The findings from our preferred model (Heterogeneous Model 1) suggest that truancy works through test scores (i.e. an indirect effect) with only a weak direct effect on labour market outcomes. However, truancy also has an unobserved effect on the risk of unemployment and the risk of NEET insofar as the correlation between latent variables for truancy and labour market outcomes are positive and statistically significant. Test scores have a direct effect on labour market outcomes, and through the estimation of ATTs, we show a good performance in high stakes tests (i.e. GCSEs) can mitigate the effect of truanting from school on labour market outcomes. Truancy need not be a significant problem for young people in terms of their post-school outcomes so long as this behaviour does not reduce test score performance. This makes sense insofar as employers observe test score performance in the job/training selection process whereas they are less likely to observe truancy behaviour.

The popular view that truancy is universally bad for young people is open to question according to our findings. The story is more complex and it is important to simultaneously track academic performance (an ‘intervening’ variable) rather than focus in on truancy per se.

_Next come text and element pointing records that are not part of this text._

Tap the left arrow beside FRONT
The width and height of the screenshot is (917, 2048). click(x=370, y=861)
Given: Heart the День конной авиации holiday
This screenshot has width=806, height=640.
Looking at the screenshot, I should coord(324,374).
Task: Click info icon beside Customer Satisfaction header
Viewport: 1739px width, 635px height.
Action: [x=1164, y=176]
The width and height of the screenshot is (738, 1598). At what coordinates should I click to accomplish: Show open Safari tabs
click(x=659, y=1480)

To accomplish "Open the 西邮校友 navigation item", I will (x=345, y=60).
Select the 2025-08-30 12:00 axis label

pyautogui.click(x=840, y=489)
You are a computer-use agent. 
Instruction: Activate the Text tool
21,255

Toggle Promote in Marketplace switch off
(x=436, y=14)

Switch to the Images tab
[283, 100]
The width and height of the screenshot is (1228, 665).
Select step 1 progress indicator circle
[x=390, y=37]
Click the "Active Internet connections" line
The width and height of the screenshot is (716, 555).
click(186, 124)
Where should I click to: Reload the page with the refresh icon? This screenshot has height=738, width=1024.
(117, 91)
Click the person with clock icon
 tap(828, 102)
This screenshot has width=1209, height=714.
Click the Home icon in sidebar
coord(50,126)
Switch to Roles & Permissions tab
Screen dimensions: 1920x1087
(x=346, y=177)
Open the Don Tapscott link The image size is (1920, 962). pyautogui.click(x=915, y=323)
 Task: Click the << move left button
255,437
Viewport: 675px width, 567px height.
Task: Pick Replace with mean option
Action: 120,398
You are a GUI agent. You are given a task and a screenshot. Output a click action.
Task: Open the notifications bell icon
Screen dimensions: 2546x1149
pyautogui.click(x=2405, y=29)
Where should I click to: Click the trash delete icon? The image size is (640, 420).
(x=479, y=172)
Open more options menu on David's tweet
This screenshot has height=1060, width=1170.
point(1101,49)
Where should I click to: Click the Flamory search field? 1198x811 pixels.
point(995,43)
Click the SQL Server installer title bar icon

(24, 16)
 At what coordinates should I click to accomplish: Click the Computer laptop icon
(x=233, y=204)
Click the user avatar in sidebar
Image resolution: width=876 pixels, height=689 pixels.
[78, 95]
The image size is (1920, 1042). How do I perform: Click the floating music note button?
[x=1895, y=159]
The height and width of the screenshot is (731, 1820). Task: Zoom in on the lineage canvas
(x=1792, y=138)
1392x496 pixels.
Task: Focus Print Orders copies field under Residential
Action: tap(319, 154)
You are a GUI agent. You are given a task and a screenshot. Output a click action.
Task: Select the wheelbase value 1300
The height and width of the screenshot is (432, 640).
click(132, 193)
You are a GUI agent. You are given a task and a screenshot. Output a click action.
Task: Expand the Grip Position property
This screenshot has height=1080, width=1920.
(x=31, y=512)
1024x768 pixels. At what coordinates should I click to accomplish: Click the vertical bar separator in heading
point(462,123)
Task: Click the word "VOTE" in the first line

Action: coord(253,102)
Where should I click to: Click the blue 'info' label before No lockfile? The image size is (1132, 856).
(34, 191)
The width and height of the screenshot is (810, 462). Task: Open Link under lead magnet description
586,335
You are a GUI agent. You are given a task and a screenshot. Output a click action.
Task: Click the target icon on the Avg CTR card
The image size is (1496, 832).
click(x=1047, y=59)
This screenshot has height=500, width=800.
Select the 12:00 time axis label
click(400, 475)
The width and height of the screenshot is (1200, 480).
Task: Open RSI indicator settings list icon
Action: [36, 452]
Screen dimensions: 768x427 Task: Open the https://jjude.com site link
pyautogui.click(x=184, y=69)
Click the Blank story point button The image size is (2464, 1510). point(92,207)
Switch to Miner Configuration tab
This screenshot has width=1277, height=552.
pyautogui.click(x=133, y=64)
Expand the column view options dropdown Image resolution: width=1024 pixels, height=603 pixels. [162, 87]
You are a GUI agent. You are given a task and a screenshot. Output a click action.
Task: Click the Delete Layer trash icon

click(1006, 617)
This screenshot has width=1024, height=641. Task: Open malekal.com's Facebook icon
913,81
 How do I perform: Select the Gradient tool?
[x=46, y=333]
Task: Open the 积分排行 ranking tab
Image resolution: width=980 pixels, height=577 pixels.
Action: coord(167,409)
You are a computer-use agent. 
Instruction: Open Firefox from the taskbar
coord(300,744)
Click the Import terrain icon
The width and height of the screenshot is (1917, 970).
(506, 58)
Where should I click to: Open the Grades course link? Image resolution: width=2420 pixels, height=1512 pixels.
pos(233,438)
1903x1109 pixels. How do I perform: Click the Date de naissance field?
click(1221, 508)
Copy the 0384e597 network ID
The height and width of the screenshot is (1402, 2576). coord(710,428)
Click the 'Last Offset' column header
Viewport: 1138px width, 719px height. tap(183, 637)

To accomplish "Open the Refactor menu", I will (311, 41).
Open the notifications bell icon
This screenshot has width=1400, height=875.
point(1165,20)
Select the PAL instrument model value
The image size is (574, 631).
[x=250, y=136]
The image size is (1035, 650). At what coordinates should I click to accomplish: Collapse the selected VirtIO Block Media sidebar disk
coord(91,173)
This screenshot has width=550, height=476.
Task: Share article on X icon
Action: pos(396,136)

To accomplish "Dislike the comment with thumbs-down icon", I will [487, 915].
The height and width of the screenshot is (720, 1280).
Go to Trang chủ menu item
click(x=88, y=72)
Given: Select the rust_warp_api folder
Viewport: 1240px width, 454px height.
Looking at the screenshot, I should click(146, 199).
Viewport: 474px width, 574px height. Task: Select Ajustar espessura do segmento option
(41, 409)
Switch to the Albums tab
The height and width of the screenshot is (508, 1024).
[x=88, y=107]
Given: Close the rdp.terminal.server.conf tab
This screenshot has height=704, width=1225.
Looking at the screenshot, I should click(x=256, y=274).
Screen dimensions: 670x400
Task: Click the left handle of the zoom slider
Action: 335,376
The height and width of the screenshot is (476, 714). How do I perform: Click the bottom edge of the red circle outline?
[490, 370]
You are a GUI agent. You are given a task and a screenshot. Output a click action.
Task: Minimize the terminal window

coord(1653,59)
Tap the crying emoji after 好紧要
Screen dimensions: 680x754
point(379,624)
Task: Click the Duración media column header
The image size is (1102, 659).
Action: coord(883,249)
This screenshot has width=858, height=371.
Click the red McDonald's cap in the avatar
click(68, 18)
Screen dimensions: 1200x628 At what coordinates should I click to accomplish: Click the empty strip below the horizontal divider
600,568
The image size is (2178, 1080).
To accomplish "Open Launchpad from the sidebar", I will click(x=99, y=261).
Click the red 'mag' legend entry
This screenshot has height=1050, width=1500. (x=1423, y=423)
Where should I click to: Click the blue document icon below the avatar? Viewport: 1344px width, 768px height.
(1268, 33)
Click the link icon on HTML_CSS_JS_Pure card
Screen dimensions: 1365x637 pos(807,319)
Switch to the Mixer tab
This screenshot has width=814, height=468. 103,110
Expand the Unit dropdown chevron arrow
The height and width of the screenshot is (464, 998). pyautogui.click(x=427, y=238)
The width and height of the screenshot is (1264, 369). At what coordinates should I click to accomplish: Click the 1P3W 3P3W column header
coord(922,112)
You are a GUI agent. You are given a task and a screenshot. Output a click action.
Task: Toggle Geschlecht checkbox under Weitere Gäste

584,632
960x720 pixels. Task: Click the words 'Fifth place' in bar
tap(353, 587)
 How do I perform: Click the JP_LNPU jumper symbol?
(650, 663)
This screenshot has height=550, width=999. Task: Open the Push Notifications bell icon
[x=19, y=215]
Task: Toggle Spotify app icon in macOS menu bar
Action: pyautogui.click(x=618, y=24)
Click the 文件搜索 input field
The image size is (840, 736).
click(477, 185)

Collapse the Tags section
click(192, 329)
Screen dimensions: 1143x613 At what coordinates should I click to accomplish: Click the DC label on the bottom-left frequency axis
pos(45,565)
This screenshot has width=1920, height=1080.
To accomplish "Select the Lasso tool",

This is not to say that the government, schools, and parents should ignore truancy behaviour; it matters where test score performance will be adversely affected because this will lead to poor labour market outcomes. We also expect that the determinants of truancy behaviour and its effect on academic performance, and hence test scores, goes back further into the educational careers of young people than we are able to control for. Nevertheless, our analysis of the latter part of the educational process between ages 14–16 has helped to shed some light on the complex interaction between truancy behaviour, test score performance and early labour market outcomes.